Written by Liz Tarpy

Home.

I’ve spent my lifetime pondering the meaning of this one small word, rolling it around in my mouth like one of the butterscotch candies my grandfather kept in a crystal jar on the living room hutch.

It’s sweet, but shatters if you bite too hard. Translucent, yet cloudy.

Teaberry Ice Cream Recipe | Good. Food. Stories. (1)

For a significant portion of my childhood, home was central PA. Lewisburg, to be exact.

A picturesque town on the mighty Susquehanna River flanked by two major institutions: Bucknell University (where my father taught) and a federal penitentiary (where Jimmy Hoffa once resided).

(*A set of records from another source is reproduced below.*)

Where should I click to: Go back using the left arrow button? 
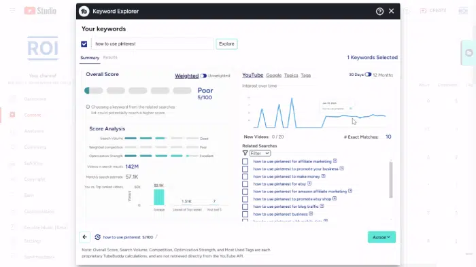tap(85, 237)
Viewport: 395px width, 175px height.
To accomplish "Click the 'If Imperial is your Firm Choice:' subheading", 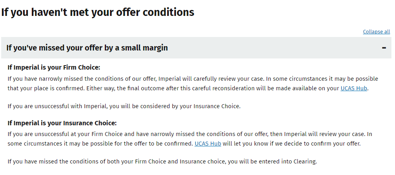I will pyautogui.click(x=54, y=68).
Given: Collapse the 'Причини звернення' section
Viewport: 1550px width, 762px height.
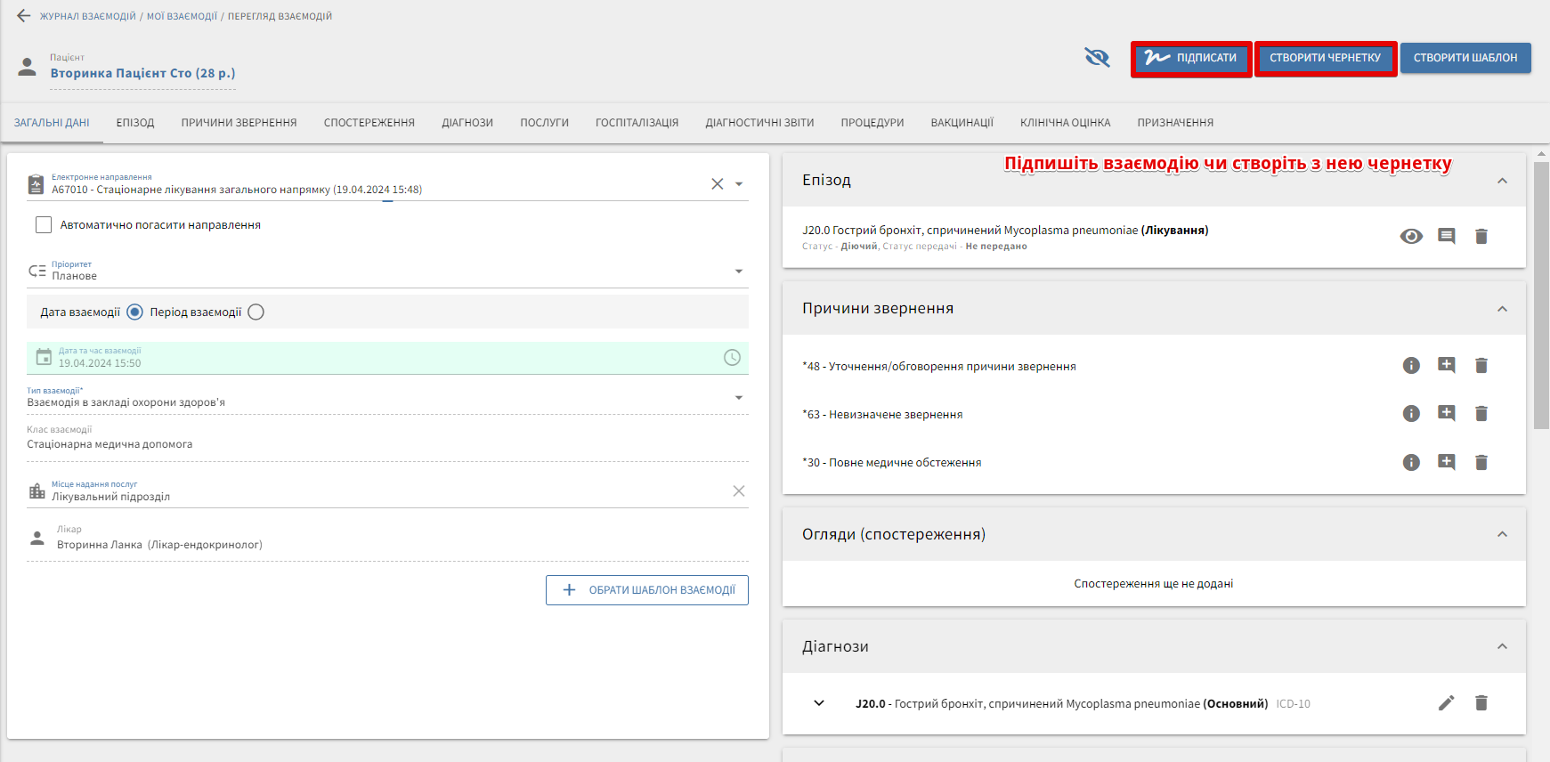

In between them held the many houses I moved in and out of like a snail as my family changed shape and size from divorce. Home only meant a bed and quiet rooms. I longed for a place where I felt accepted, where it was simple, where I could just be a kid.

One of the few comforts during those troubled times was a tall cone of pale pink teaberry ice cream.

Teaberry Ice Cream Recipe | Good. Food. Stories. (2)

Most people know teaberry as a gum, introduced and manufactured in Pittsburgh by the D.L. Clark Company in the early 20th century.

The woody ground cover grows from New England to other northeastern parts of the U.S. and Canada, and its leaves are used to make the extracts that flavor the gum and ice cream.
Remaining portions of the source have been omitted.